I need this information quickly... thanks you for your help...!




4 Replies

  • Hi TRRT,



    ASM even as a standalone still has LTM functionality to terminate the clientside connection and create a separate serverside TCP connection. So ASM is acting as a reverse proxy.



    Can you clarify what you're trying to do?



  • Hi Hoolio,



    Thanks you very much for your quick and complete answer. Our company will install soon a OWA Server and they want to use the F5 ASM 3600 as a reverse proxy for external access to this particular ressource. The F5 ASM will be in a DMZ.



    After reading quickly the user guide, I think that I have to:


    - Create a local traffic pool for my OWA server (the internal IP address of the OWA Server)

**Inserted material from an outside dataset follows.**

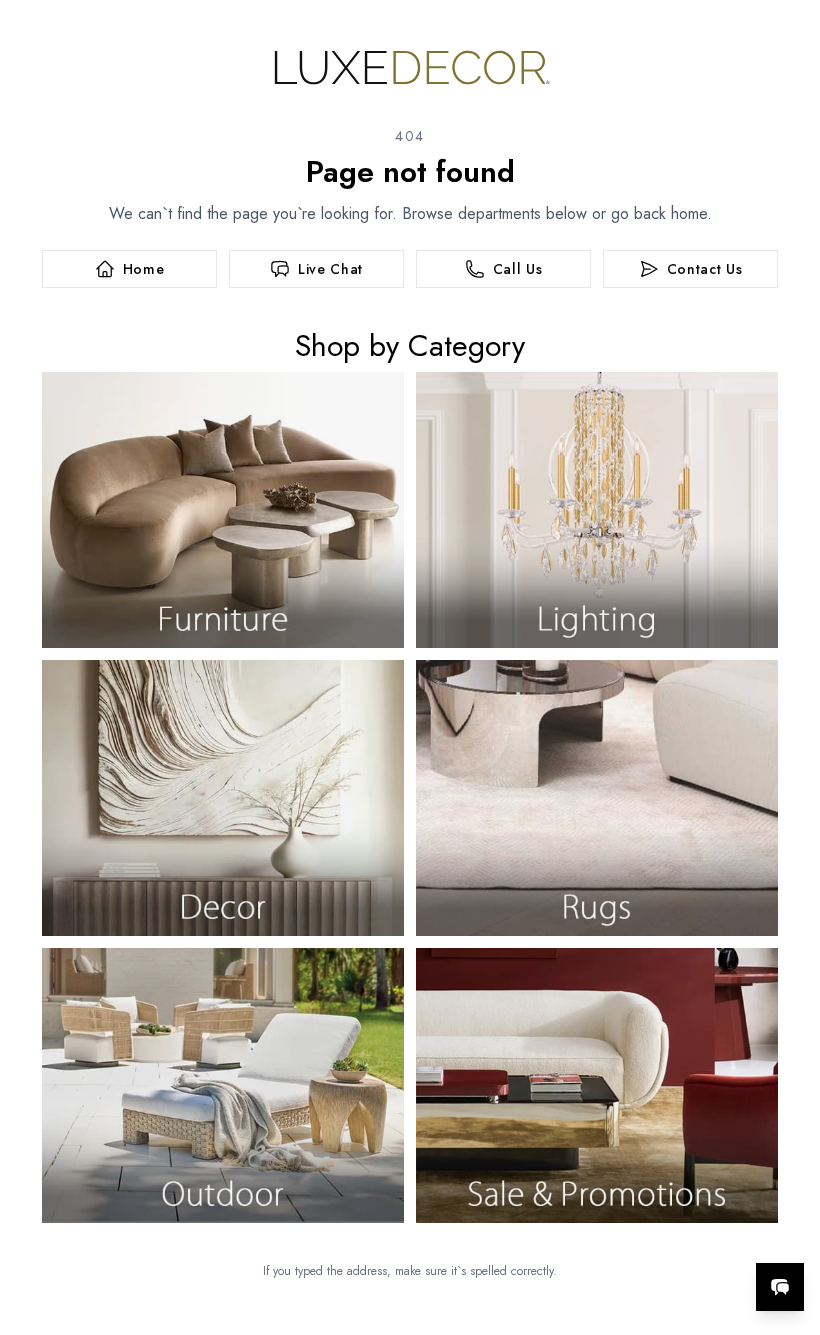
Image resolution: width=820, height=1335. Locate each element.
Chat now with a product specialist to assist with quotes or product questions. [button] (639, 1234)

    - Create a local traffic virtual server (in the subnet of my DMZ - different of the IP address of the F5 itself)


    - Select the OWA Exchange 2003 security policy for this traffic



    So the F5 will act as a reverse Proxy and will apply the specific security policy for this traffic.



    Am I correct or did I miss something else?








  • Me again...


    I have one more question:



    If my F5 ASM is in the DMZ, it will be connected only with one interface (there won't be two VLAN - internal and external). I read this documentation and it seems to be possible to do that (One IP network topology):




    In this scenario, I will configure a External VLAN for my F5 (in the DMZ subnet) and a pool for my OWA server (with the internal address). Is it possible to do that? The pool won't be in the same subnet as the External VLAN of my F5 and in the document above, it's written that: "Before creating the pool, verify that all content servers for the pool are in the network of VLAN external."..



    I'm a bit confused about all that. Again sorry, but Im totally new to F5 technologies and I would much appreciate any help :p








  • Hamish's avatar
    Icon for Cirrocumulus rankCirrocumulus
    As long as you're SNAT'ing the traffic, that shouldn't matter. The BigIP just needs to be able to route the traffic to the poolmember (From both the management host and tim itself via the VLAN connected.



    As long as the routes to the pool members aren't via the management interface, then it should all be immaterial.